Research shows those retailers who use the store as a distribution centre are winning: they are picking and packing online orders which are located in their region. Some benefits…

  1. This allows retailers to offer faster delivery (same day) solutions.
  2. There is the change to reduce delivery costs.
  3. These orders can have little “promotion cards” introducing the local store in their area, prompting in store visits. One option is to introduce a promotion to prompt an in store visit (“take this card into a store and get 10% off”).

Strong sales growth when physical and digital is offered in the same region:

Online retailers are seeing dramatic increases in sales when they have physical retail locations in that region.

Example Casper:

Online mattress retailer, Casper, announced last summer they will be opening 200 physical retail stores across the U.S., after finding that sales grew more quickly in areas where it had operated temporary stores. Casper CEO Philip Krim told the Wall Street Journal the company’s stores make the brand visible, which is helpful because acquiring customers online has become more competitive and expensive.

Bringing digital to physical:

Retailers who are using online content and merchandising to enhance in store experiences are also winning in the physical retail environment.

Retailers can do this immediately by presenting customer reviews for specific products in store.

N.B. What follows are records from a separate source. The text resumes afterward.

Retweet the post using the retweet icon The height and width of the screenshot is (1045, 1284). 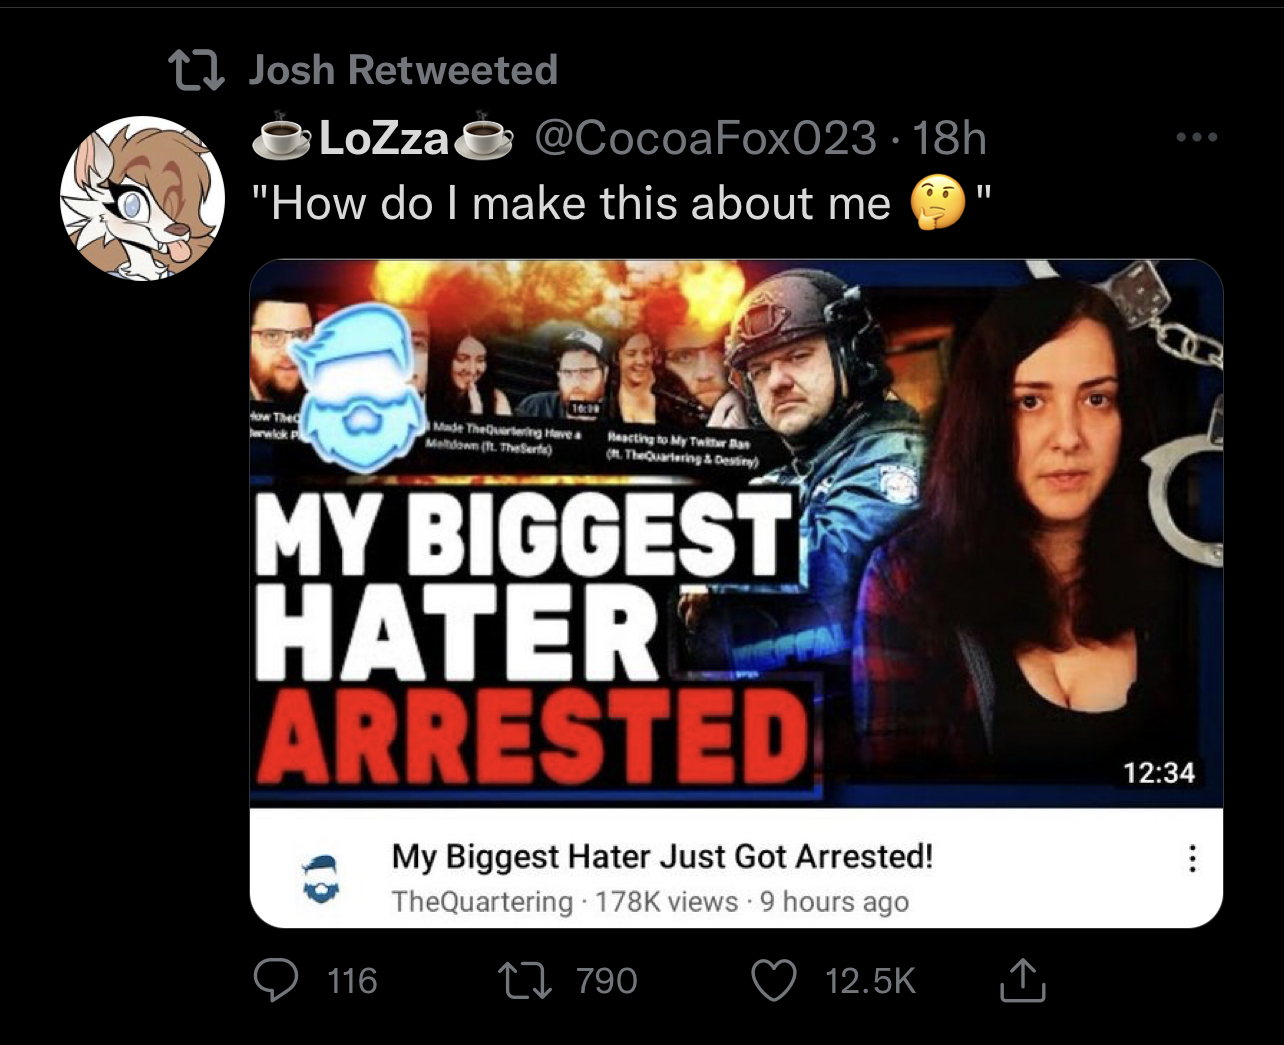530,980
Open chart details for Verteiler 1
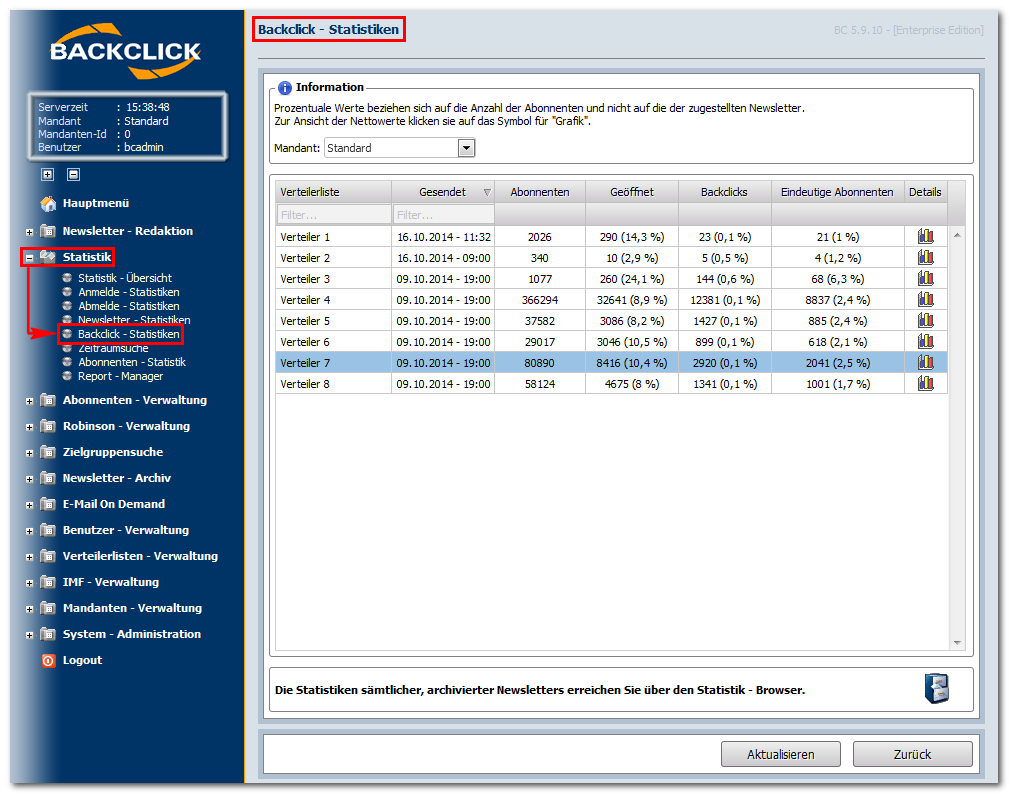 point(925,237)
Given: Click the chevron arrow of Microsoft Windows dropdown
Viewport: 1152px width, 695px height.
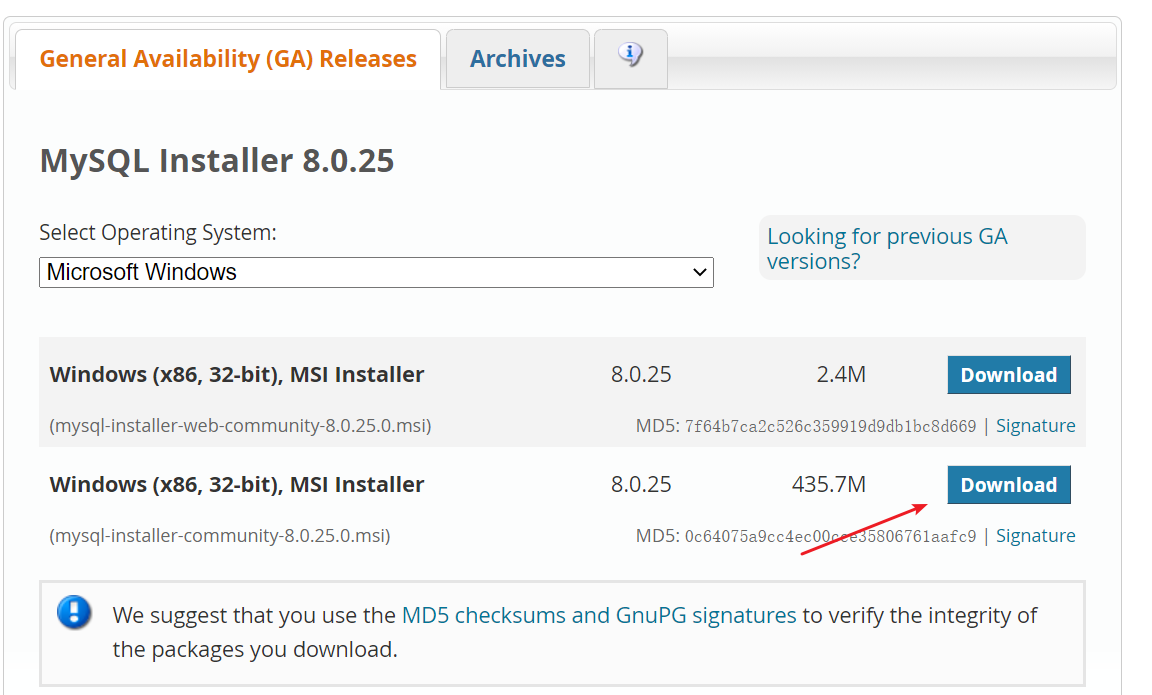Looking at the screenshot, I should [699, 273].
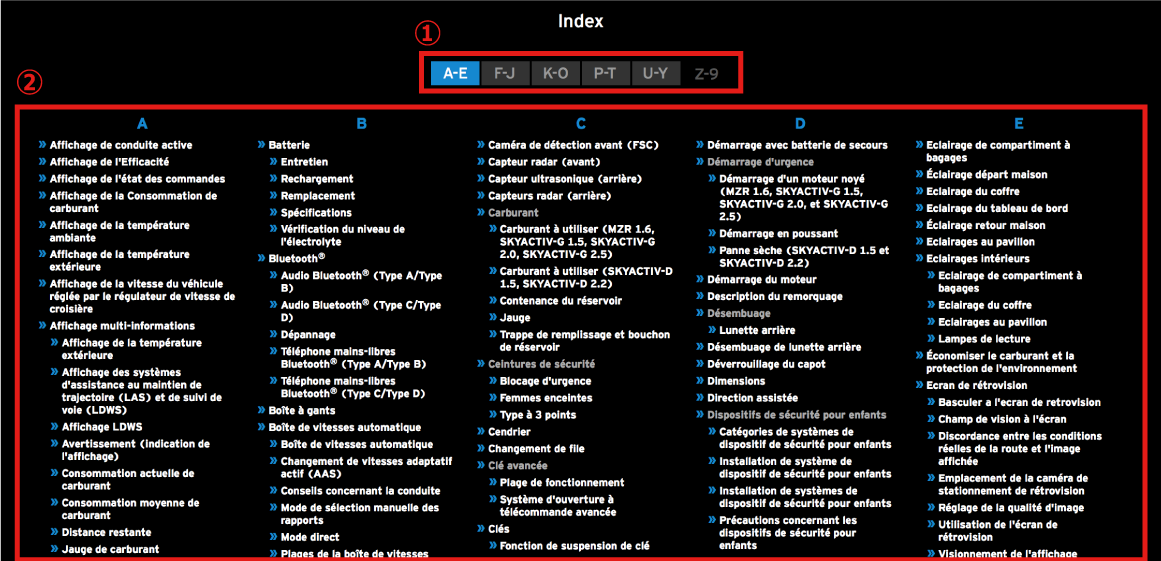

This can be done by either creating a "merchandising card" or a screen which displays reviews near the product. Bringing user generated content into store is a proven physical retail conversion machine.

Amazon opened a physical store in New York where it only featured 5 star products. Beside each product is a card showing a customer review.

Physical stores drive acquisition:

Forbes states, “the future of retailer is blended".

Physical Retail converts higher than online: physical retail converts between 20% to 40% vs online which is under 3%. This is because of the power of the physical one-to-one interactions with gifted in store sales people.

Physical stores become the acquisition tool and online (through the use of email marketing and personalisation at scale) becomes its retention tool.

Creating “Multi-channel” customers:

Omnichannel activities build "Multi-channel" customers - those who engage and buy both online and off. Research has proven "multi-channel customers"...

  1. Are more loyal
  2. Spend more frequently
  3. Spend more during each visit

Retailers should be focussed on nurturing customers to engage with both channels, constantly promoting both as an engagement option.

The development of “multi-channel” customers also contributes to the defence of competitive threats in the form of large marketplaces (Amazon) and large pure play retailers who are known to discount to acquire new customers.

The first step to achieving the above is to engage with a known digital strategist who can help show what value driven omnichannel activities need to look like. Once you see the future, it's easier to get there.